WHAT IS BEING ASKED:
Directions for the data below: repeat exactly the lines from the one with "Task: Export via CSV 書出 button" through the one with "This screenshot has height=753, width=974.", both included, and omit all pictures.

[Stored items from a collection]
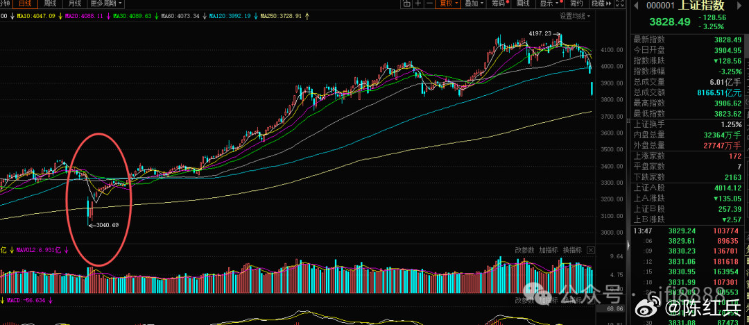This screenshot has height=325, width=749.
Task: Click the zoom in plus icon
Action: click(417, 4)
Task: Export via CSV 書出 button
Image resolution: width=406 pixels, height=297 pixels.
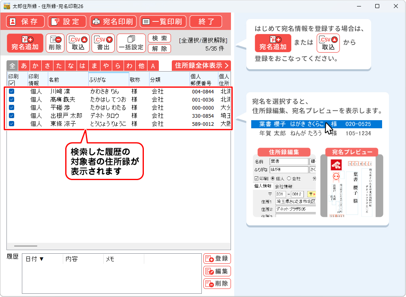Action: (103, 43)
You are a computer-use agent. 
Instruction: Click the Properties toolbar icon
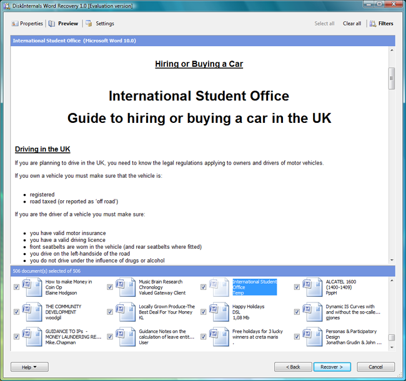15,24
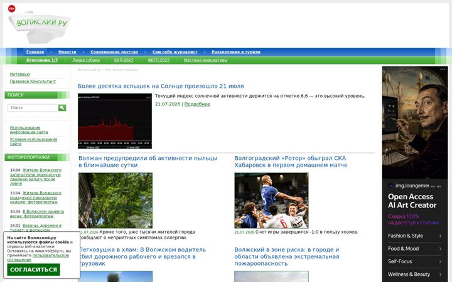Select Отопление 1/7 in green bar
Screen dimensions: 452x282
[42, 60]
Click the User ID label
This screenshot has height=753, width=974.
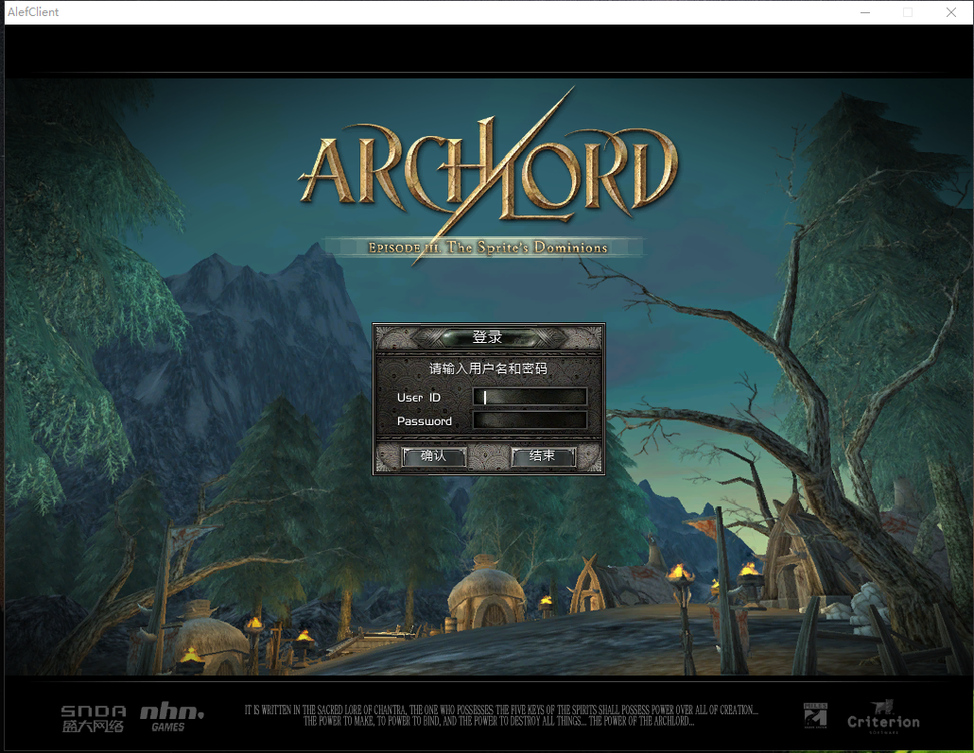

* * *

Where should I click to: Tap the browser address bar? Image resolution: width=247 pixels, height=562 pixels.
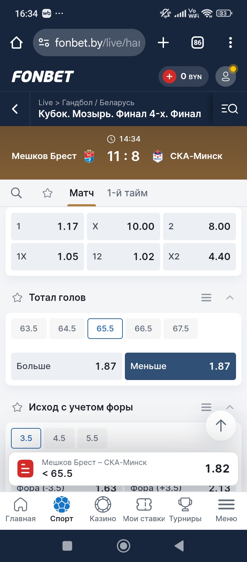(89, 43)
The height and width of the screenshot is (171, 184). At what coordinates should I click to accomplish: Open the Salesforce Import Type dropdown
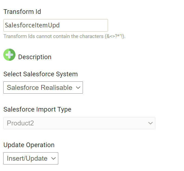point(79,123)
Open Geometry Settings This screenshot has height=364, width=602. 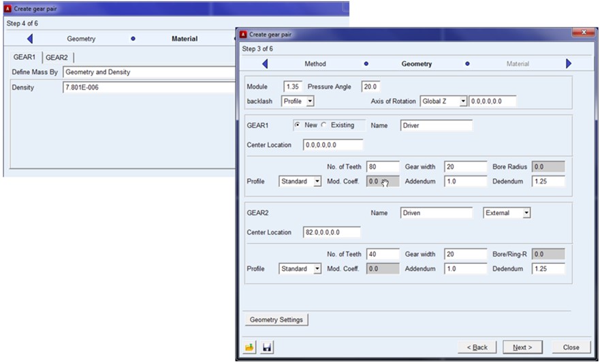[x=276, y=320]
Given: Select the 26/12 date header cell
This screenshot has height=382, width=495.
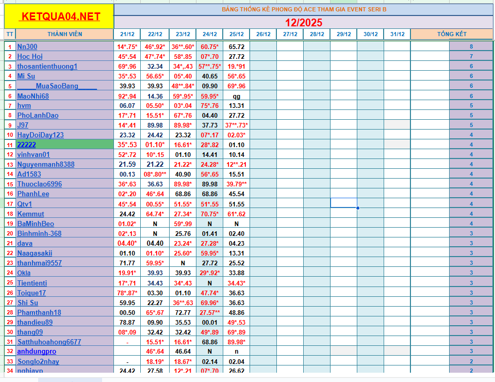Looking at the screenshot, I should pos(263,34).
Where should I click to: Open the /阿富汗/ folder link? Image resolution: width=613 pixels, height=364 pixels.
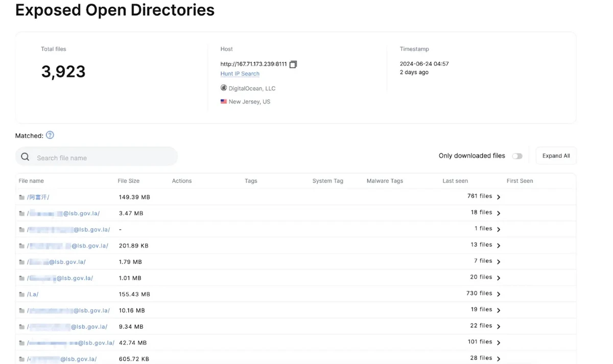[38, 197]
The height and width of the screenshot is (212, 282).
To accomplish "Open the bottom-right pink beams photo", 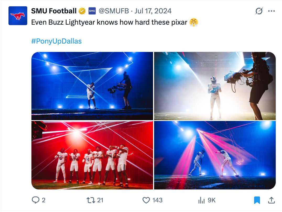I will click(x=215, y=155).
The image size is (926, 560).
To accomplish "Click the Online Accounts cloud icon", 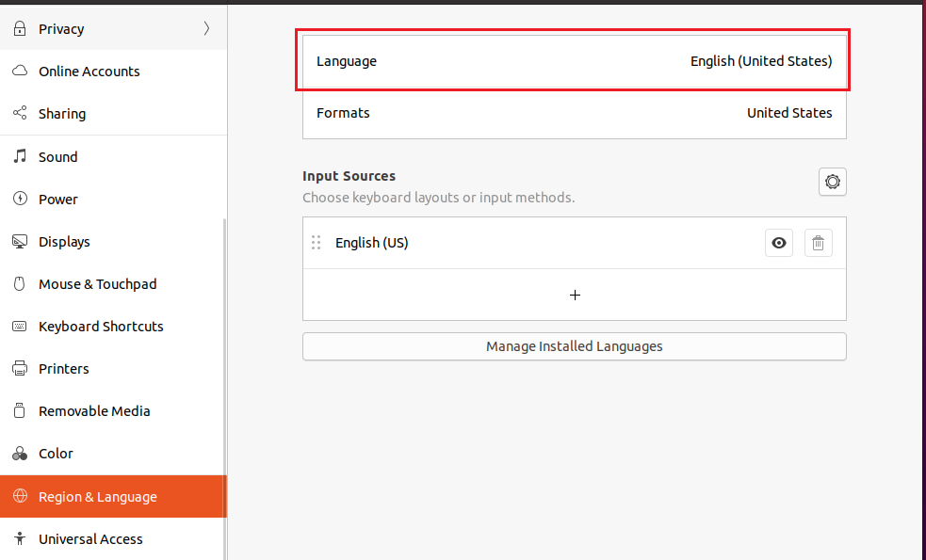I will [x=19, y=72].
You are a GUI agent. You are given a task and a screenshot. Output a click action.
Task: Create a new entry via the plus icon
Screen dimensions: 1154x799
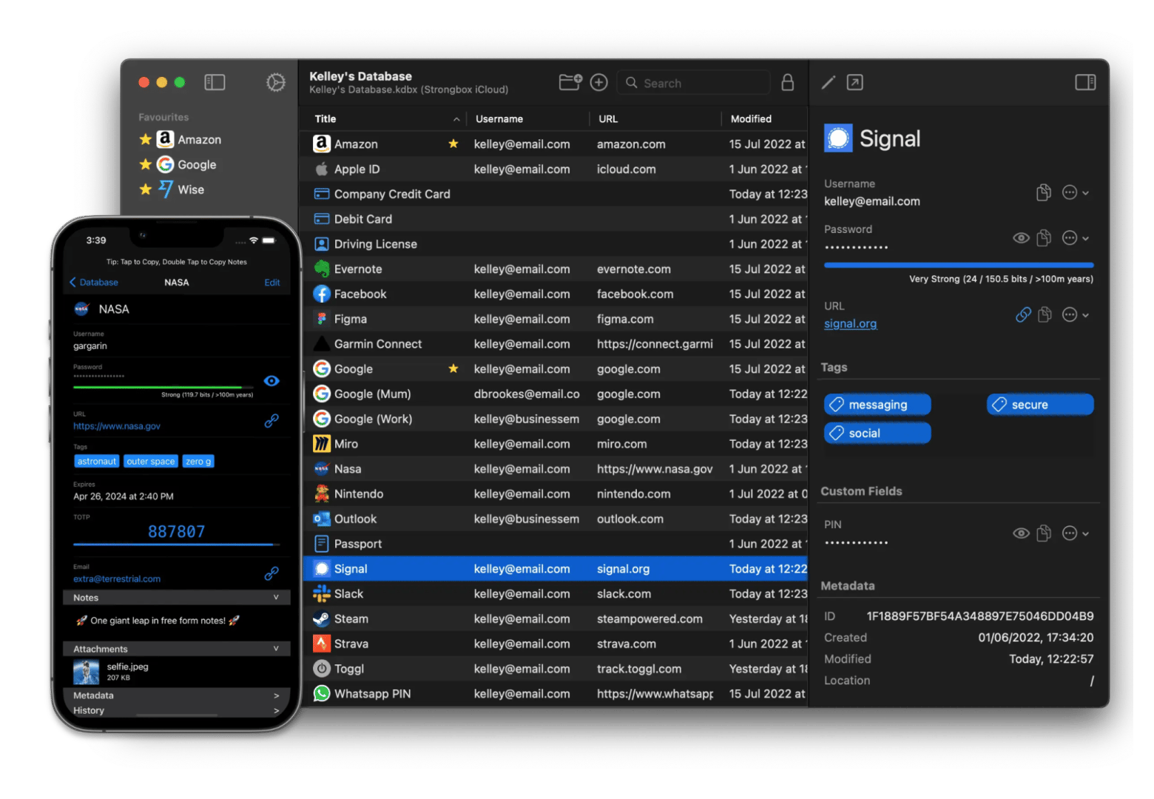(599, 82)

RESULT OF THIS EXERCISE:
Task: Export via CSV 書出 button
Image resolution: width=406 pixels, height=297 pixels.
Action: (103, 43)
You are a computer-use agent. 
Instruction: Click the Properties toolbar icon
15,24
Select Отопление 1/7 in green bar
Screen dimensions: 452x282
[42, 60]
Click the User ID label
This screenshot has height=753, width=974.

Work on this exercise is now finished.